Dunque in questo romanzo c’è assenza di
carattere ‘consolatorio’, l ‘ ineluttabile dominio della crudeltà anche nelle
piccole cose, nelle maldicenze, nel potere esercitato con voluttà, l’invidia
mascherata in varie maniere; è anche il paesaggio semantico che l’autrice di
questo romanzo così vero e amaro non cessa mai di farci percepire. Gosto è un
personaggio ‘reagente’ un uomo ‘tornasole’ la cui bontà appare come l’elemento
indispensabile di questo romanzo-laboratorio, in cui si analizza in modo
magistrale, come ci ha abituato la scrittrice da tempo, che sceglie sempre di
andare contro corrente rispetto alla domanda di certi lettori di eccessiva
‘serenità’. Non si può essere sereni in un mondo che sereno non è, del quale
si coglie nel comportamento delle
persone ogni vibrazione di cattiveria e
di invidia. Gosto nel suo ‘campo’ è l’ ‘homo faber- homo sapiens’, resiliente e
incurante del falso progresso e della cattiveria umana contro cui si batte con
naturalezza. In mezzo a questo ‘verde tragico’ Gosto si abbevera alla forza
della natura, all’autenticità della sua noncurante bellezza e vive il tempo
eterno del rapporto con essa. I suoi poveri oggetti da lavoro, la sua ape, la
sua sagacia e le sue tecniche , le sue conoscenze antiche lo riconciliano con
questo mondo che arcaico non lo è più, ma che ne conserva il fascino. Gosto si addentra inconsapevole in
un mondo ormai cambiato per sempre dal denaro, dalla fine della sincerità, del
rispetto e dell'amicizia solidale che un tempo era presente nel mondo rurale.
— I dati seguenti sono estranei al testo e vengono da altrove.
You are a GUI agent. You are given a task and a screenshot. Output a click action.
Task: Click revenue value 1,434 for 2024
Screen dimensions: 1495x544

Non un mondo ideale, affatto, un mondo difficile dove la cattiveria esisteva,
ma era mitigata dal senso di umanità legata alla famiglia patriarcale. Nel
bellissimo e inquietante racconto di questo romanzo il protagonista scende
lentamente in una trappola cieca, inconsapevole, puro, innocente, fiducioso,
alfiere invitto della sua ‘honestas’, eroe
di una epopea ormai dimenticata. Come nei romanzi di Tozzi egli va
incontro al suo destino vittima di un sistema implacabilmente in marcia contro
tutti quelli che hanno ‘creduto’. E’ il respiro ansimante della storia che nei
grandi eventi, così come nel piccolo quotidiano travaglio della vita, tutto
travolge. Gosto è l’eroe inconsapevole
che soccombe accanto alla sua bandiera di eroe civile, che sopravvive nella
memoria alla palude della cattiveria e del disonore fattosi regola condivisa di
una comunità e di una famiglia preda del demone della modernità. La letteratura
‘consolatoria’ non abita qui, la letteratura della ‘crudeltà’ ammonisce e svela
senza paura di che pasta è fatta spesso
la natura umana, capace di grandi imprese e di miserie inconfessabili. In
questo paesaggio fatto di luce e di buio, di lampi e di grotte oscure dell’anima, dove il canto
del chiù non scandisce più il ritmo delle favole raccontate accanto al
pagliaio, ma segna la fine di un mondo che tradisce la sua bellezza immobile e
impassibile. Cara Anna Luisa la sua scrittura che richiama a noi ammirati la
musica rotta e ammirabile della grande narrativa modernista, ci consegna anche
un mondo eternamente ammirato col suo paesaggio inquietante e sognante: le
Crete senesi di ieri, di oggi, di sempre, un indimenticabile- indecifrabile
labirinto dell’anima. Il poderino di Focaia è come la caduta di Sagunto davanti
all’incedere della severa e terribile ragione di un mondo infedele e capovolto.
Gosto è l’emblema dell’ultimo bagliore sinistro della sconfitta della sua Verità.
Fabio Pellegrini.
2 commenti:
Bellissimo romanzo.Grazie per il prezioso suggerimento.
Bellissimo romanzo. Grazie per il prezioso suggerimento.